In the records below, find the line with "Close the parcel 1281 popup" and the line with "Given: Sort by Qty Before column header"; return exactly those lines and every line between them.

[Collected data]

********

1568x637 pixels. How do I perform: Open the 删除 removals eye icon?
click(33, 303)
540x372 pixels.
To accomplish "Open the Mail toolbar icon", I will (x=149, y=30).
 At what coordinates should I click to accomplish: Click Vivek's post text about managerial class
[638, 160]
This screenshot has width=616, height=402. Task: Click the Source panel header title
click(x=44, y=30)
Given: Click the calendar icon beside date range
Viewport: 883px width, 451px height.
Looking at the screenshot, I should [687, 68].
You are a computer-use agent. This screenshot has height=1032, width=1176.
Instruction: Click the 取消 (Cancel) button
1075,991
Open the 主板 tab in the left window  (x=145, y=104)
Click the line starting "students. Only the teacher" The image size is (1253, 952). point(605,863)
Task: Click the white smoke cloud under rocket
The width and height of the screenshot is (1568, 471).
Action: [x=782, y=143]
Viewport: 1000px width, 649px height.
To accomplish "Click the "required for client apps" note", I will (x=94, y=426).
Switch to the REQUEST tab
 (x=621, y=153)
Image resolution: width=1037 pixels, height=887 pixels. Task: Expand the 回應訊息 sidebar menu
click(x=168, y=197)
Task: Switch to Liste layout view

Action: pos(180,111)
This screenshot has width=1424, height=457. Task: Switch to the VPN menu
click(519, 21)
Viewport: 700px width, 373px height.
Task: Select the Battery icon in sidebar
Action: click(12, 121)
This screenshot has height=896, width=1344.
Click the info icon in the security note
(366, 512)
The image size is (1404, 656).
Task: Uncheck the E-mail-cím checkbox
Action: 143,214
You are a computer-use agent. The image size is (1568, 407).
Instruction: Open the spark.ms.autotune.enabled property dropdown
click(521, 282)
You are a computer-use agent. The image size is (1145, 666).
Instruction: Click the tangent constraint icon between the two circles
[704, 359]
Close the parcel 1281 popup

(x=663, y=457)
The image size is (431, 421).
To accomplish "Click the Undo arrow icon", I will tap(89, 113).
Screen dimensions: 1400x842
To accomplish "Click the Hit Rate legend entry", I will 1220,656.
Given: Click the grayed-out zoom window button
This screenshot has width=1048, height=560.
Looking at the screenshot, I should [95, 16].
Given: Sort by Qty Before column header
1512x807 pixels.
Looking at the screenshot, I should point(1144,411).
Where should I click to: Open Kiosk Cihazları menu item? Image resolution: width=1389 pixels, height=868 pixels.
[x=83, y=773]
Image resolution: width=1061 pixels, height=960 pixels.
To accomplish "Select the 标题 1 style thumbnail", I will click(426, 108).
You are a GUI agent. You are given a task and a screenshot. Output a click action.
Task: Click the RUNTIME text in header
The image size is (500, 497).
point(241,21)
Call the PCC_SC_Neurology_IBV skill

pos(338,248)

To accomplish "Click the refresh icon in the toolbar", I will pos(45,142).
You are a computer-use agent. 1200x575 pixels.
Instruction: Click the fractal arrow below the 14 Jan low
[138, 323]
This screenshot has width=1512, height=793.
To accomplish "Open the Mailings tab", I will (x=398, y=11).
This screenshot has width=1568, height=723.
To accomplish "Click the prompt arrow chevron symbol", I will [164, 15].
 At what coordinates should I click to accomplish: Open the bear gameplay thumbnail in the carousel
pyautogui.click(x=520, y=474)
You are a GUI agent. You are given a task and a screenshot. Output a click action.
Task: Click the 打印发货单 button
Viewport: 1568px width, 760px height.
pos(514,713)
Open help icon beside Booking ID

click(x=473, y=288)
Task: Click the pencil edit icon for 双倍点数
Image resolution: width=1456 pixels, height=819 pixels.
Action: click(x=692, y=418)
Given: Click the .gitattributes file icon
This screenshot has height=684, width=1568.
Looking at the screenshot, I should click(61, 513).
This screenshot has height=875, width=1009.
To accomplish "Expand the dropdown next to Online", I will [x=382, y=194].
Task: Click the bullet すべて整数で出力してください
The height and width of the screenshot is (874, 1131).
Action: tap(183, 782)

********

## Solution below
Close the parcel 1281 popup

(x=663, y=457)
The image size is (431, 421).
To accomplish "Click the Undo arrow icon", I will tap(89, 113).
Screen dimensions: 1400x842
To accomplish "Click the Hit Rate legend entry", I will 1220,656.
Given: Click the grayed-out zoom window button
This screenshot has width=1048, height=560.
Looking at the screenshot, I should [95, 16].
Given: Sort by Qty Before column header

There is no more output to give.